A boom in trading Dutch natural gas is showing no signs of slowing as interest from outside Europe continues to grow.
Traders of the region’s benchmark gas contracts based beyond Europe have increased by 164% since 2016, according to Gordon Bennett, managing director for utility markets at ICE Futures Europe.
“TTF is becoming a global gas marker, it is the ‘Brent’ of the gas market,” Bennett said in an interview. “A lot more participants are coming from outside Europe.”
As European gas supply contracts continue to move away from long-term oil-indexed pricing, Dutch virtual trading hub Title Transfer Facility has become the most widely used interchange on the continent. The number of traders using TTF has surged 83% between 2016-2020, Bennett said. Meanwhile, TTF futures have registered records in open interest throughout May, according to data from ICE.

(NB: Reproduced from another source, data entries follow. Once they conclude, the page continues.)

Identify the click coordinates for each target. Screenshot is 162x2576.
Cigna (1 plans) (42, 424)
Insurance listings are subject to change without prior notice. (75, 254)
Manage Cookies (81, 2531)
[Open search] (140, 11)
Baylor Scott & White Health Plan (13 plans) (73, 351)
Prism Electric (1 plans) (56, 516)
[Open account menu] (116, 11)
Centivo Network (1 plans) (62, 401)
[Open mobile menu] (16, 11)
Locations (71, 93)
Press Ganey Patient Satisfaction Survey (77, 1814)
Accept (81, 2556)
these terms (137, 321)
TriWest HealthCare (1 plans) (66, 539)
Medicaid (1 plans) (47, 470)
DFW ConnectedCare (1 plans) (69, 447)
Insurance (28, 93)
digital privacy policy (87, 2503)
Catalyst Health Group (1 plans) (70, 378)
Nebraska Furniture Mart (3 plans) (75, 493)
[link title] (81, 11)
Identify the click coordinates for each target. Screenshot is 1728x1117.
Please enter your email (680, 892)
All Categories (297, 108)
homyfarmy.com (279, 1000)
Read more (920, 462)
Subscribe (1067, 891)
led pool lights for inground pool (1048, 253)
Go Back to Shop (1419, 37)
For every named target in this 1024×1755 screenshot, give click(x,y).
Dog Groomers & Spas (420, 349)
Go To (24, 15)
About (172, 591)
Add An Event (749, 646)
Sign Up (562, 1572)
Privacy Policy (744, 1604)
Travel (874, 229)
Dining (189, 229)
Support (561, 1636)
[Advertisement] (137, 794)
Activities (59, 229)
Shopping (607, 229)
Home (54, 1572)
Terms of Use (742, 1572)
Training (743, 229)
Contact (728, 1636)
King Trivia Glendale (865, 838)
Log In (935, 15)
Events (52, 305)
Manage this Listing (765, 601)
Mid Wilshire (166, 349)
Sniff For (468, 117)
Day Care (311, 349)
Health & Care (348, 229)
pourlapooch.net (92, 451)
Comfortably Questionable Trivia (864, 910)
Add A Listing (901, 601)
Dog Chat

The expansion of liquefied natural gas trading from countries such as the U.S. has helped bolster interest in the hub, as well as Europe’s vast infrastructure and the evolution of speculative trading. It’s turned the regional benchmark into a price reference for calculating the cost of moving cargoes across the globe.
Bennett didn’t disclose which companies were using TTF but commodity traders, utilities and LNG suppliers outside Europe have all increasingly linked their sales to the hub. LNG tenders from Argentina to Turkey are now being priced at a premium or discount to TTF. Volumes traded of the Dutch contract could even exceed ones for U.S. benchmark Henry Hub, with the fastest growth seen in participants from the U.S., Bennett said.
North Asia’s LNG benchmark, the Japan-Korea Marker, has also taken its cue from higher European prices, surging earlier this month as traders in the Pacific were forced to raise bids to attract shipments away from the Atlantic. On Monday, Vitol SA bought an LNG cargo from Royal Dutch Shell Plc linked to the TTF contract for July delivery to China.